Four Ford School students examined the connection between schools and the juvenile justice system, in the context of how it is affected by diversity, equity, and inclusion opportunities. Using the framework of the school-to-prison pipeline, the team, Anna Balzer (MPA ‘21), Heather Berg (MPP/MBA ‘23), Jordan Incorvaia (MPP ‘22) and Claire Salant (MPP ‘22) sought to compare student codes of conduct and discipline outcomes throughout Oakland County schools. “We wanted to really laser in on specifically what practices in school discipline looked like across Oakland County schools. We know from existing research that suspension and expulsion rates have many different effects on students' life outcomes, whether that's graduation rates, college attendance rates, or likelihood of ending up having a touch point with the juvenile justice system,” explained Berg.

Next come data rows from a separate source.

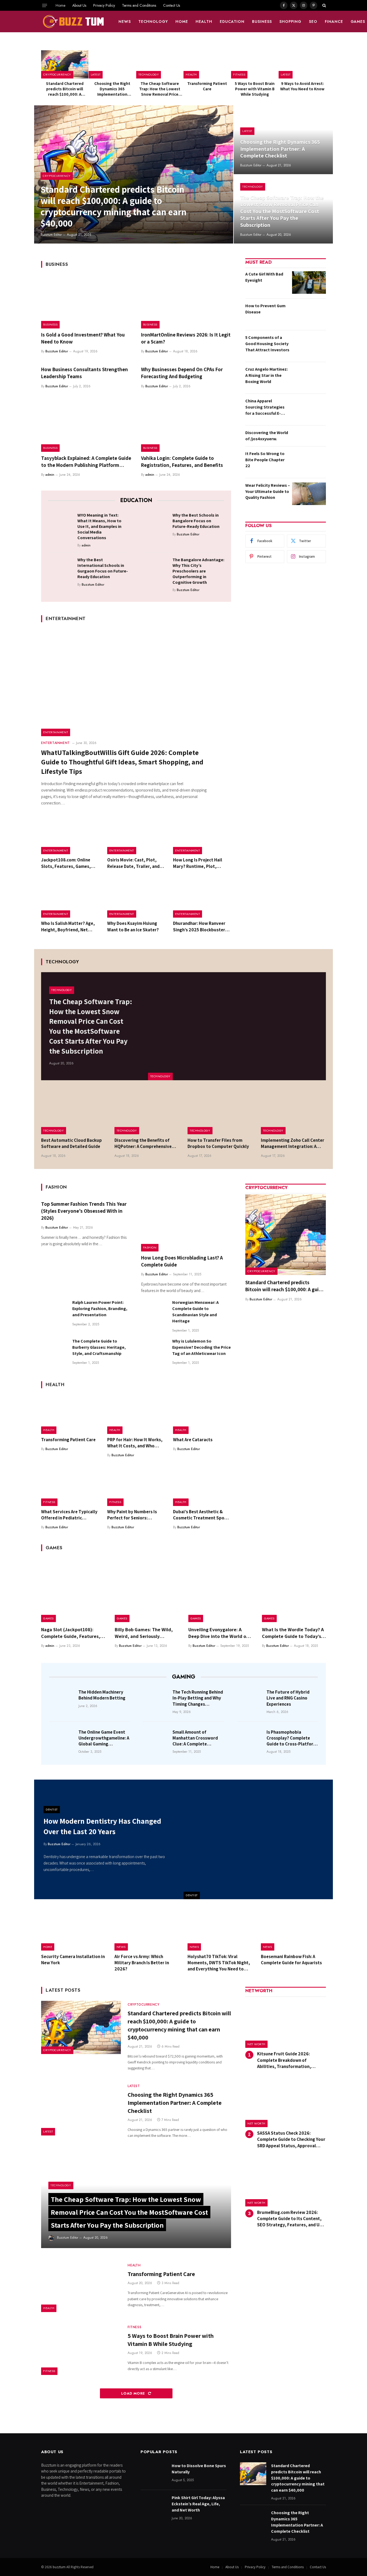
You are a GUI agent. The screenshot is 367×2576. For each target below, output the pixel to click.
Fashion (150, 1247)
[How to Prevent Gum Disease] (309, 314)
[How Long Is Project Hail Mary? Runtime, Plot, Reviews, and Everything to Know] (202, 835)
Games (48, 1618)
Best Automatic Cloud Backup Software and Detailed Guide (71, 1143)
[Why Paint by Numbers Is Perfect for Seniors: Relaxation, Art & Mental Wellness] (136, 1486)
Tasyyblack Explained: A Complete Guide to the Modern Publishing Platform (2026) (86, 462)
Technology (153, 21)
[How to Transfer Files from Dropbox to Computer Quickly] (220, 1113)
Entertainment (55, 732)
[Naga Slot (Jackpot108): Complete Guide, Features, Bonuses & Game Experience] (73, 1590)
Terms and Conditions (139, 5)
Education (232, 21)
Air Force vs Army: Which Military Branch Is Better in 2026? (141, 1963)
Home (60, 5)
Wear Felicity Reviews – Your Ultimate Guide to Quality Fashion (267, 491)
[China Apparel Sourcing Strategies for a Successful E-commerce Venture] (309, 409)
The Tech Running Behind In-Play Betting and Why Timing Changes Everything (197, 1698)
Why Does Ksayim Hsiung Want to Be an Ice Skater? (133, 926)
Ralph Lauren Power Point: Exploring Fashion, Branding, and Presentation (99, 1309)
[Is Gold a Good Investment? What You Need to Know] (86, 301)
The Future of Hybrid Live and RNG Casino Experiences (288, 1698)
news (124, 21)
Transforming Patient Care (207, 86)
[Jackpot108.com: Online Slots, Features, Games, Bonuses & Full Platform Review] (70, 835)
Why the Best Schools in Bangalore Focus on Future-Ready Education (196, 521)
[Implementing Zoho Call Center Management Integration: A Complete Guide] (293, 1113)
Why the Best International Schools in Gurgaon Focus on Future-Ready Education (102, 568)
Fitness (239, 74)
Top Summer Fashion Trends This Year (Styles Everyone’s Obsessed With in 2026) (84, 1211)
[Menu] (44, 5)
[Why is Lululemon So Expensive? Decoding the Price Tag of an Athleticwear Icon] (154, 1351)
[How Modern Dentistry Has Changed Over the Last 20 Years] (258, 1839)
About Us (79, 5)
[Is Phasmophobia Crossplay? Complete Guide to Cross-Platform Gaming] (250, 1740)
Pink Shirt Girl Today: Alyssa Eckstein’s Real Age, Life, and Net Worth (198, 2504)
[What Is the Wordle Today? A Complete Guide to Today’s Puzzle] (294, 1590)
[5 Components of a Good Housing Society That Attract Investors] (309, 346)
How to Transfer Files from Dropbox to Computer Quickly (218, 1143)
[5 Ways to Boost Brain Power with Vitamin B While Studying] (254, 64)
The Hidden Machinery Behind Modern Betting (101, 1695)
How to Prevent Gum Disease (265, 309)
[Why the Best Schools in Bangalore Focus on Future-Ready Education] (156, 524)
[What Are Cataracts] (202, 1414)
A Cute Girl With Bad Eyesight (264, 277)
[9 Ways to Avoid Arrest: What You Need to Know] (302, 64)
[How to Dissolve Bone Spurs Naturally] (154, 2473)
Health (204, 21)
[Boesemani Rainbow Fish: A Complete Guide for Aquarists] (293, 1930)
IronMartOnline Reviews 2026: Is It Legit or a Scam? (186, 338)
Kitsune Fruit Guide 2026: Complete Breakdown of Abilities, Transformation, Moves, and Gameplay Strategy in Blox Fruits (291, 2060)
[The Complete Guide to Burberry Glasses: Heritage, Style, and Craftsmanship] (54, 1351)
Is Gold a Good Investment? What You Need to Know (83, 338)
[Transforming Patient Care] (207, 64)
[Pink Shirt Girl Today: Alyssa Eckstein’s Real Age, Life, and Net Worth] (154, 2505)
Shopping (290, 21)
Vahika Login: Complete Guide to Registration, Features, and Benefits (182, 461)
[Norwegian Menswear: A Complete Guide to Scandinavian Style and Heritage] (154, 1312)
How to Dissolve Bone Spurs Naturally (199, 2469)
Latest (95, 74)
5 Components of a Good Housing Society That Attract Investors (267, 344)
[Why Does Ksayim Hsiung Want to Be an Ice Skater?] (136, 898)
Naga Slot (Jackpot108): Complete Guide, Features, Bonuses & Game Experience (71, 1633)
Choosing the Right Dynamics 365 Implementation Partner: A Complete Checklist (112, 89)
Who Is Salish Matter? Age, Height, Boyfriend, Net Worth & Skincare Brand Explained (68, 926)
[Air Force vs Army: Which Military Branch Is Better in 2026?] (147, 1930)
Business (262, 21)
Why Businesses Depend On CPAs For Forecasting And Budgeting (182, 373)
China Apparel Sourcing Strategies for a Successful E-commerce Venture (265, 407)
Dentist (192, 1895)
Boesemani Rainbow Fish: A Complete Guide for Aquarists (291, 1960)
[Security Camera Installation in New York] (73, 1930)
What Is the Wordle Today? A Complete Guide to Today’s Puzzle (293, 1633)
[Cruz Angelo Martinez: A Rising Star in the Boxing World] (309, 377)
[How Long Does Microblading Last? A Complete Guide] (186, 1224)
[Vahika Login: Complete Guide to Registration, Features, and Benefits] (186, 425)
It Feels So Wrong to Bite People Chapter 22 (265, 460)
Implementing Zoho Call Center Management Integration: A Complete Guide (292, 1143)
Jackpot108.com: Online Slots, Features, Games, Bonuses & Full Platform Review (66, 863)
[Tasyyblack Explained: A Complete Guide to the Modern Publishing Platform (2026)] (86, 425)
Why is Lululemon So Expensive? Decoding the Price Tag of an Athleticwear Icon (201, 1347)
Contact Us (171, 5)
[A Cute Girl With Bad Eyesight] (309, 282)
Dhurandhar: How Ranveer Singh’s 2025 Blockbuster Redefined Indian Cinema (199, 926)
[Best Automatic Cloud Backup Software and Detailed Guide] (73, 1113)
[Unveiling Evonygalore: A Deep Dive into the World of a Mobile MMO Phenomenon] (220, 1590)
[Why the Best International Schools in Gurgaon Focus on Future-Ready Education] (61, 568)
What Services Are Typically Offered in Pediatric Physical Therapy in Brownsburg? (69, 1515)
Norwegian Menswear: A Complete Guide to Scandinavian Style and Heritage (195, 1312)
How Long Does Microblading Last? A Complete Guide (182, 1261)
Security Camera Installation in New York (73, 1960)
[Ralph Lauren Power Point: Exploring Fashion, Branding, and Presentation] (54, 1312)
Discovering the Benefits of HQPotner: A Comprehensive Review (143, 1143)
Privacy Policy (104, 5)
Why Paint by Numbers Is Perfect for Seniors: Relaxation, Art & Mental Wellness (132, 1515)
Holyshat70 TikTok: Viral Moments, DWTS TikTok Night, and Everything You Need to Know (219, 1963)
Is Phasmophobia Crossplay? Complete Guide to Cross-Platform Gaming (292, 1738)
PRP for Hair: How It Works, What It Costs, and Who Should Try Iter (135, 1443)
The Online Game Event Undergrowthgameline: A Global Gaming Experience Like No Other (103, 1738)
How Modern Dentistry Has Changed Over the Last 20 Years (102, 1826)
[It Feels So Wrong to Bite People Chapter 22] (309, 462)
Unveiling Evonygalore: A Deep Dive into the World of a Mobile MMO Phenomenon (220, 1633)
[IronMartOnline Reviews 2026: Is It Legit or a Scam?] (186, 301)
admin (49, 474)
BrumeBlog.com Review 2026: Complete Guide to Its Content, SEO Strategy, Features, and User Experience (291, 2218)
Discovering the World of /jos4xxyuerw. (266, 436)
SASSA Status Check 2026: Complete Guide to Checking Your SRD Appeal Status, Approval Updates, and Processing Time (291, 2139)
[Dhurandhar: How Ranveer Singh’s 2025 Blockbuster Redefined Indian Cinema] (202, 898)
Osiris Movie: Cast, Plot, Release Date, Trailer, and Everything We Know (133, 863)
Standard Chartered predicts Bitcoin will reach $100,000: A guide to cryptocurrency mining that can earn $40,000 (65, 89)
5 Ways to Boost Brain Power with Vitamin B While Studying (255, 89)
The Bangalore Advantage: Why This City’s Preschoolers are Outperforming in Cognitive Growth (198, 571)
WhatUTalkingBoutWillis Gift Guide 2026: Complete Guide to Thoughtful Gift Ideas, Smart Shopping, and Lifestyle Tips (122, 762)
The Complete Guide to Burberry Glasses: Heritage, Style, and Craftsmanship (99, 1347)
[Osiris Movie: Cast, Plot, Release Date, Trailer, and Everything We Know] (136, 835)
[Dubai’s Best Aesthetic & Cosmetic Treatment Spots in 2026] (202, 1486)
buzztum (59, 2567)
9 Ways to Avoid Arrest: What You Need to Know (302, 86)
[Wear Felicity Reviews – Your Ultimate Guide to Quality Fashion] (309, 493)
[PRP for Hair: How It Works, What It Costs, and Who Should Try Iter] (136, 1414)
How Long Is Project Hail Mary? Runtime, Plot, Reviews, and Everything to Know (201, 863)
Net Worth (256, 2044)
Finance (334, 21)
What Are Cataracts (193, 1440)
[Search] (323, 5)
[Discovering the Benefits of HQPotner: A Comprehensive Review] (147, 1113)
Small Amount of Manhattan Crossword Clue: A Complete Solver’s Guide (195, 1738)
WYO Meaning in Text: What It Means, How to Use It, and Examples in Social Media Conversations (99, 526)
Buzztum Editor (51, 234)
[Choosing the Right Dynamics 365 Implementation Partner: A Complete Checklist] (112, 64)
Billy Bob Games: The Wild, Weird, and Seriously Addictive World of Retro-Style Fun (144, 1633)
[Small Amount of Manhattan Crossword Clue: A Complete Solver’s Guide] (156, 1740)
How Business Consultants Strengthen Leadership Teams (84, 373)
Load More (133, 2393)
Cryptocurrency (57, 74)
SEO (313, 21)
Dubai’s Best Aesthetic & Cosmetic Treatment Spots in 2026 (201, 1515)
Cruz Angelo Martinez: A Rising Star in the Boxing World (266, 375)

They had wanted to look at data on disciplinary actions and expulsion rates, and break them down by race. However, when they discovered that those figures were not available, they pivoted and turned their examination to a review of the schools’ formal codes of conduct as well as an anonymous survey of school administrators. The rubric they created showed potential offenses, enforcement, school or police interventions, and restorative practices.   

Balzer reported, “We found that administrators are saying that their biggest challenges to school discipline was time. We also know that restorative justice practices by nature take longer. So our administrators need more time, resources and staff capacity to be able to do restorative justice effectively.”

The final report to the Oakland County School Board Association, and in particular to its DE&I committee, suggests steps for further research, highlights the best practices in discipline policy, and identifies opportunities for immediate improvement.

And another conclusion from their research process: Making surveys anonymous is hard; distributing them is harder!

Office of State Representative Kevin Coleman: COVID-19 and nursing home policies

The statistics are startling. It is estimated that 40-45% of reported COVID-19 deaths have involved nursing homes residents or nursing home employees across the nation. The pandemic has exposed gaps in the healthcare system for those residents and health workers. Michigan State Representative Kevin Coleman (D-16th) is on the state’s Nursing Home Reform Working Group and was looking for recommendations he could take to the Legislature. Four students -- Chris Campbell (PhD candidate), Alice Lin (BA ‘21), Daniel Park (MPP/ MHSA ‘22), and Bethany Haddad (MPP ‘22) -- built on previous work done by Molly Kalb (BA ‘21) to make data-driven policy proposals.

They looked at existing and proposed legislation in all 50 states and at the federal level, including staffing levels and working conditions, PPE availability, testing mandates, and data transparency to the public and to families. Quantitative measures of nursing home deaths, measured against regulatory requirements and demographics, yielded insights into the main causes of those deaths: infections coming from staff and from other residents. They saw that Michigan’s mortality rate was slightly higher than the national average.    

Policy recommendations included improving staffing levels, PPE stockpiling, establishing infection prevention plans and improving long-term quality programs. Translating that into legislation with budgetary clout will be difficult. 

“There are a lot of moving parts when it comes to addressing pandemic safety, the toll on human life over the past nine months has been pretty incalculable. Effectively addressing this issue ties in questions of labor economics, health policy, and epidemiology. Our client, Representative Coleman has to get all this passed in the Legislature, so political maneuvering is involved as well,” explained Campbell.

Park concluded, “This has become a political issue, no matter what the research says. So it's up to members to ultimately turn that advocacy in that political work. I would hope to think that this does have more of a nonpartisan manner. Because this virus doesn't really care about which political side you've been on.”